#### Data to use ####

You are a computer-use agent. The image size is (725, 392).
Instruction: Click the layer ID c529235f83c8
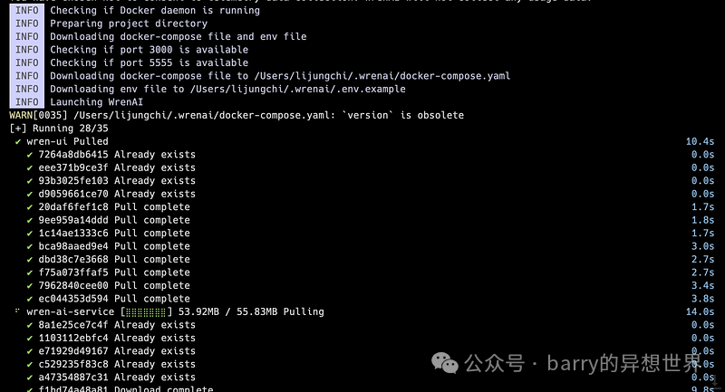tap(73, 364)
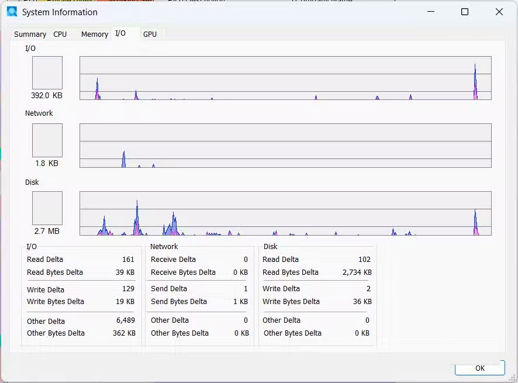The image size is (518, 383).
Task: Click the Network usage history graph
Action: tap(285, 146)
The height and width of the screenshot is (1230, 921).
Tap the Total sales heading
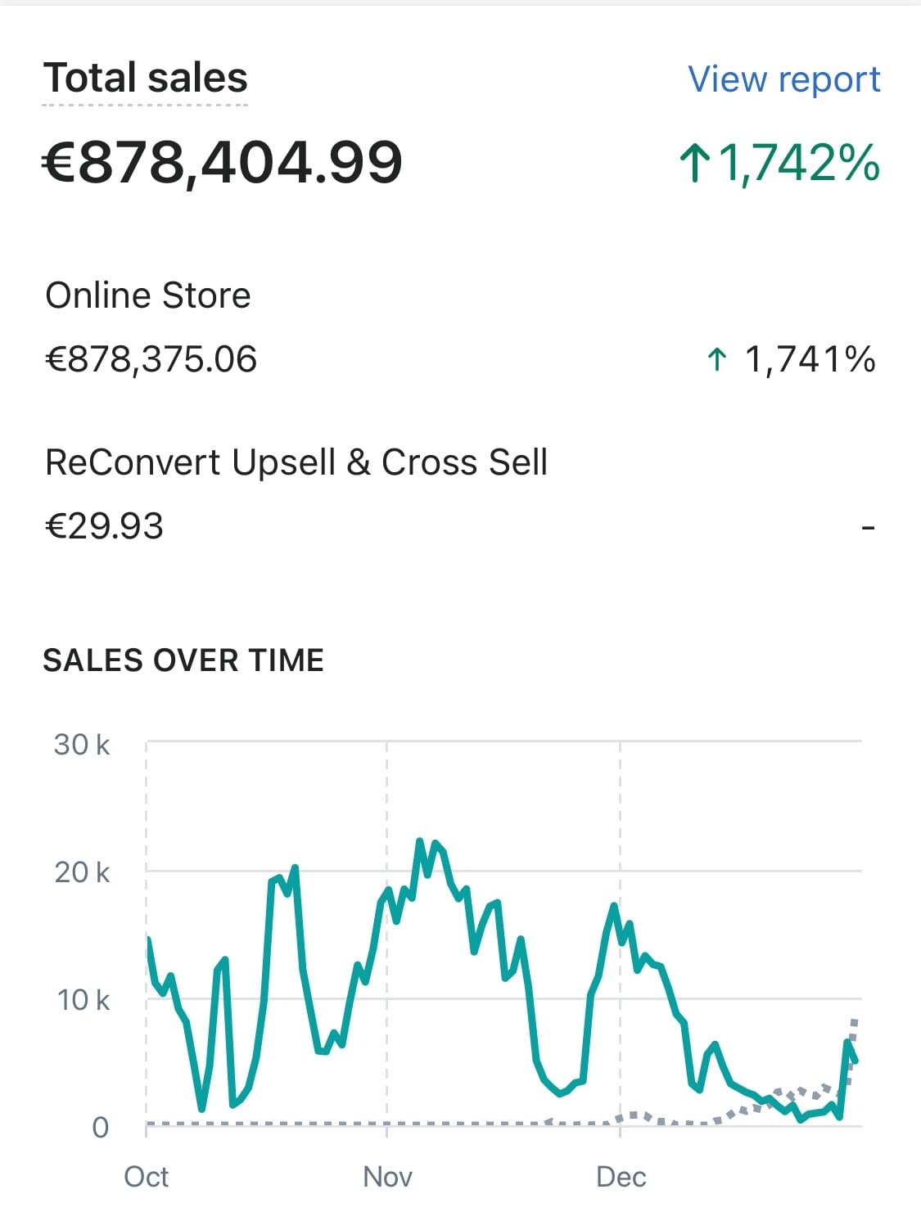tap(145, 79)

####
#### Data to use ####

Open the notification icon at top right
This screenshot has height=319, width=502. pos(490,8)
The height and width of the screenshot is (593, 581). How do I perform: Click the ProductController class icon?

####

Directions for this task — Copy out the rows above, from the line containing "The height and width of the screenshot is (1230, 921)." through the line containing "tap(145, 79)", including both ends and omitting the pictures.

Output —
The height and width of the screenshot is (1230, 921).
Tap the Total sales heading
tap(145, 79)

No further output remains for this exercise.